_Problem details_:
Restate the entries below word for word, leaving nothing out.

_Data to process_:
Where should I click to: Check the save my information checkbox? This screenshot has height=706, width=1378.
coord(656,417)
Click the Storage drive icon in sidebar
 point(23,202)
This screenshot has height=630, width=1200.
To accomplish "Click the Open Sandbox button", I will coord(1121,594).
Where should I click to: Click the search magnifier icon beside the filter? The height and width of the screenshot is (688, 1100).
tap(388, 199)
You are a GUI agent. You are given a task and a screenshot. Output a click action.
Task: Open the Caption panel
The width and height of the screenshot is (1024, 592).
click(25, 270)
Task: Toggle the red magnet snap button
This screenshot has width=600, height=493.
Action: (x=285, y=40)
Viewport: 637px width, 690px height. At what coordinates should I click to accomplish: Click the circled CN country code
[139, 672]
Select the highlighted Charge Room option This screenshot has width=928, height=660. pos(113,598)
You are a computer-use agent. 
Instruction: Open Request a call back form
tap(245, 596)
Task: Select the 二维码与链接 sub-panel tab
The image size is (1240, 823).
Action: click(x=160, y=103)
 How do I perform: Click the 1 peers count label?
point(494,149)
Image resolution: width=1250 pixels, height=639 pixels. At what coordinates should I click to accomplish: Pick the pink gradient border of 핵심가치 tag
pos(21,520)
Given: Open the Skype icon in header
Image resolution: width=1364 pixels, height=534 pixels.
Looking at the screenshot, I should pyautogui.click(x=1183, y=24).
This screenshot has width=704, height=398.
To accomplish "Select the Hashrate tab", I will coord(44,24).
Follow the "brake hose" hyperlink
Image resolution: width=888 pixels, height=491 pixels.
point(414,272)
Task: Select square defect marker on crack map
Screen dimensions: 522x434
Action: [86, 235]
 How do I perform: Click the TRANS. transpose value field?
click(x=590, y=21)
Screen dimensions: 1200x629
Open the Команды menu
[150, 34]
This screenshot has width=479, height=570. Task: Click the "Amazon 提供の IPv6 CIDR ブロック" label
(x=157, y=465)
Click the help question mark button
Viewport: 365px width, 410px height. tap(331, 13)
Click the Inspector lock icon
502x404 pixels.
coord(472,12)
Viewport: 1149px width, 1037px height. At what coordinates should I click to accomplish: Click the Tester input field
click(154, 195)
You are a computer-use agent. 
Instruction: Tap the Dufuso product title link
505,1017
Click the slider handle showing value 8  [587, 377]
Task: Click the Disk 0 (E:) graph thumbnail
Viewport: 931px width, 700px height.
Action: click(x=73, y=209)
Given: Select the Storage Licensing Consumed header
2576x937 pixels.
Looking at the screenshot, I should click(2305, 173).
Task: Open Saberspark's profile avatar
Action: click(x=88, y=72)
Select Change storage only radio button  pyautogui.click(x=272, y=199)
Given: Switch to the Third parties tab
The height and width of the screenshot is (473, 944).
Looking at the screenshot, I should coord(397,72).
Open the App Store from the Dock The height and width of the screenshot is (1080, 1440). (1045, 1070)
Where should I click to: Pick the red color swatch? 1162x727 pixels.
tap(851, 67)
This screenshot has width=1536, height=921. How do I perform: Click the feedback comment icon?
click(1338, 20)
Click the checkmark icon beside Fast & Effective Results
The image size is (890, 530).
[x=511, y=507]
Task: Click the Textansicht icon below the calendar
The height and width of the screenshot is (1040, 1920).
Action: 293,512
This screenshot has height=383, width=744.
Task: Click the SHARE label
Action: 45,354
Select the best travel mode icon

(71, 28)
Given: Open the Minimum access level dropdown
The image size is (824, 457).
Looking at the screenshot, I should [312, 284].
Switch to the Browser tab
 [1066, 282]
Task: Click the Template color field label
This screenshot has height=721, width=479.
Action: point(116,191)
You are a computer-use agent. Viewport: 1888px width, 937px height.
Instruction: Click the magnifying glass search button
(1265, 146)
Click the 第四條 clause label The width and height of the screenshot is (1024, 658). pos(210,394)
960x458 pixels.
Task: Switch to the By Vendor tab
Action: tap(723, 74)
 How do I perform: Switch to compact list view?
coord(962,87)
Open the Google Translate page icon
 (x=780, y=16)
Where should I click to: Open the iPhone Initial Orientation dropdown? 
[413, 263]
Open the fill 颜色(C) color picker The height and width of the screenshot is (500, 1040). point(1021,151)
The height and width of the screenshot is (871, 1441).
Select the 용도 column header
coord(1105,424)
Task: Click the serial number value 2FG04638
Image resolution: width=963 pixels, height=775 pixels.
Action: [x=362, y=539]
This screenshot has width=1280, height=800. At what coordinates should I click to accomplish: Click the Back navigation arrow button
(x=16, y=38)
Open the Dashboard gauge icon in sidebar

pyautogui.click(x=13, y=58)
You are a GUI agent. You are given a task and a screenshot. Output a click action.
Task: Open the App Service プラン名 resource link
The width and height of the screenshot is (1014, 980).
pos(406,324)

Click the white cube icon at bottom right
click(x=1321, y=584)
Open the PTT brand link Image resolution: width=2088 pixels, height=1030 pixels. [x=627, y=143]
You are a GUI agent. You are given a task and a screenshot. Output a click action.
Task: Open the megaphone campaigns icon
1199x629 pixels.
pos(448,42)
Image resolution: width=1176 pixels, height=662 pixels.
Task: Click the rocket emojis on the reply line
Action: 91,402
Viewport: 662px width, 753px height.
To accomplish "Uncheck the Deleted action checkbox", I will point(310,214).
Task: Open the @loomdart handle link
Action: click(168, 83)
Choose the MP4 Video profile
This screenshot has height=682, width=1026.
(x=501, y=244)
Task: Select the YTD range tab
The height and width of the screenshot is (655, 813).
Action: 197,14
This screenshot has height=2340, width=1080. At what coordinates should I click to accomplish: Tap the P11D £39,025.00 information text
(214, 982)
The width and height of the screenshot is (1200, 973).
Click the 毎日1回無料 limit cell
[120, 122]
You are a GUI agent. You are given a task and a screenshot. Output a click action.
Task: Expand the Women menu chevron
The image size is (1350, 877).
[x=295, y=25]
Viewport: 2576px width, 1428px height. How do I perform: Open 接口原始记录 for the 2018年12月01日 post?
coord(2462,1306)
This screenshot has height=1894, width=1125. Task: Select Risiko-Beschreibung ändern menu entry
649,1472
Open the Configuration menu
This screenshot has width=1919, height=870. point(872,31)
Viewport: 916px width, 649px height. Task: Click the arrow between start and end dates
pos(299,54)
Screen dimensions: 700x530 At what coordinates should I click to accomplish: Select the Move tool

_Result_:
Where should I click to: Check the save my information checkbox? This screenshot has height=706, width=1378.
coord(656,417)
Click the Storage drive icon in sidebar
 point(23,202)
This screenshot has height=630, width=1200.
To accomplish "Click the Open Sandbox button", I will coord(1121,594).
Where should I click to: Click the search magnifier icon beside the filter? The height and width of the screenshot is (688, 1100).
tap(388, 199)
You are a GUI agent. You are given a task and a screenshot. Output a click action.
Task: Open the Caption panel
The width and height of the screenshot is (1024, 592).
click(25, 270)
Task: Toggle the red magnet snap button
This screenshot has width=600, height=493.
Action: (x=285, y=40)
Viewport: 637px width, 690px height. At what coordinates should I click to accomplish: Click the circled CN country code
[139, 672]
Select the highlighted Charge Room option This screenshot has width=928, height=660. pos(113,598)
You are a computer-use agent. 
Instruction: Open Request a call back form
tap(245, 596)
Task: Select the 二维码与链接 sub-panel tab
The image size is (1240, 823).
Action: click(x=160, y=103)
 How do I perform: Click the 1 peers count label?
point(494,149)
Image resolution: width=1250 pixels, height=639 pixels. At what coordinates should I click to accomplish: Pick the pink gradient border of 핵심가치 tag
pos(21,520)
Given: Open the Skype icon in header
Image resolution: width=1364 pixels, height=534 pixels.
Looking at the screenshot, I should pyautogui.click(x=1183, y=24).
This screenshot has width=704, height=398.
To accomplish "Select the Hashrate tab", I will coord(44,24).
Follow the "brake hose" hyperlink
Image resolution: width=888 pixels, height=491 pixels.
point(414,272)
Task: Select square defect marker on crack map
Screen dimensions: 522x434
Action: [86, 235]
 How do I perform: Click the TRANS. transpose value field?
click(x=590, y=21)
Screen dimensions: 1200x629
Open the Команды menu
[150, 34]
This screenshot has width=479, height=570. Task: Click the "Amazon 提供の IPv6 CIDR ブロック" label
(x=157, y=465)
Click the help question mark button
Viewport: 365px width, 410px height. tap(331, 13)
Click the Inspector lock icon
502x404 pixels.
coord(472,12)
Viewport: 1149px width, 1037px height. At what coordinates should I click to accomplish: Click the Tester input field
click(154, 195)
You are a computer-use agent. 
Instruction: Tap the Dufuso product title link
505,1017
Click the slider handle showing value 8  [587, 377]
Task: Click the Disk 0 (E:) graph thumbnail
Viewport: 931px width, 700px height.
Action: click(x=73, y=209)
Given: Select the Storage Licensing Consumed header
2576x937 pixels.
Looking at the screenshot, I should click(2305, 173).
Task: Open Saberspark's profile avatar
Action: click(x=88, y=72)
Select Change storage only radio button  pyautogui.click(x=272, y=199)
Given: Switch to the Third parties tab
The height and width of the screenshot is (473, 944).
Looking at the screenshot, I should coord(397,72).
Open the App Store from the Dock The height and width of the screenshot is (1080, 1440). (1045, 1070)
Where should I click to: Pick the red color swatch? 1162x727 pixels.
tap(851, 67)
This screenshot has width=1536, height=921. How do I perform: Click the feedback comment icon?
click(1338, 20)
Click the checkmark icon beside Fast & Effective Results
The image size is (890, 530).
[x=511, y=507]
Task: Click the Textansicht icon below the calendar
The height and width of the screenshot is (1040, 1920).
Action: 293,512
This screenshot has height=383, width=744.
Task: Click the SHARE label
Action: 45,354
Select the best travel mode icon

(71, 28)
Given: Open the Minimum access level dropdown
The image size is (824, 457).
Looking at the screenshot, I should [312, 284].
Switch to the Browser tab
 [1066, 282]
Task: Click the Template color field label
This screenshot has height=721, width=479.
Action: point(116,191)
You are a computer-use agent. Viewport: 1888px width, 937px height.
Instruction: Click the magnifying glass search button
(1265, 146)
Click the 第四條 clause label The width and height of the screenshot is (1024, 658). pos(210,394)
960x458 pixels.
Task: Switch to the By Vendor tab
Action: tap(723, 74)
 How do I perform: Switch to compact list view?
coord(962,87)
Open the Google Translate page icon
 (x=780, y=16)
Where should I click to: Open the iPhone Initial Orientation dropdown? 
[413, 263]
Open the fill 颜色(C) color picker The height and width of the screenshot is (500, 1040). point(1021,151)
The height and width of the screenshot is (871, 1441).
Select the 용도 column header
coord(1105,424)
Task: Click the serial number value 2FG04638
Image resolution: width=963 pixels, height=775 pixels.
Action: [x=362, y=539]
This screenshot has width=1280, height=800. At what coordinates should I click to accomplish: Click the Back navigation arrow button
(x=16, y=38)
Open the Dashboard gauge icon in sidebar

pyautogui.click(x=13, y=58)
You are a GUI agent. You are given a task and a screenshot. Output a click action.
Task: Open the App Service プラン名 resource link
The width and height of the screenshot is (1014, 980).
pos(406,324)

Click the white cube icon at bottom right
click(x=1321, y=584)
Open the PTT brand link Image resolution: width=2088 pixels, height=1030 pixels. [x=627, y=143]
You are a GUI agent. You are given a task and a screenshot. Output a click action.
Task: Open the megaphone campaigns icon
1199x629 pixels.
pos(448,42)
Image resolution: width=1176 pixels, height=662 pixels.
Task: Click the rocket emojis on the reply line
Action: 91,402
Viewport: 662px width, 753px height.
To accomplish "Uncheck the Deleted action checkbox", I will point(310,214).
Task: Open the @loomdart handle link
Action: click(168, 83)
Choose the MP4 Video profile
This screenshot has height=682, width=1026.
(x=501, y=244)
Task: Select the YTD range tab
The height and width of the screenshot is (655, 813).
Action: 197,14
This screenshot has height=2340, width=1080. At what coordinates should I click to accomplish: Tap the P11D £39,025.00 information text
(214, 982)
The width and height of the screenshot is (1200, 973).
Click the 毎日1回無料 limit cell
[120, 122]
You are a GUI agent. You are given a task and a screenshot. Output a click action.
Task: Expand the Women menu chevron
The image size is (1350, 877).
[x=295, y=25]
Viewport: 2576px width, 1428px height. How do I perform: Open 接口原始记录 for the 2018年12月01日 post?
coord(2462,1306)
This screenshot has height=1894, width=1125. Task: Select Risiko-Beschreibung ändern menu entry
649,1472
Open the Configuration menu
This screenshot has width=1919, height=870. point(872,31)
Viewport: 916px width, 649px height. Task: Click the arrow between start and end dates
pos(299,54)
Screen dimensions: 700x530 At what coordinates should I click to accomplish: Select the Move tool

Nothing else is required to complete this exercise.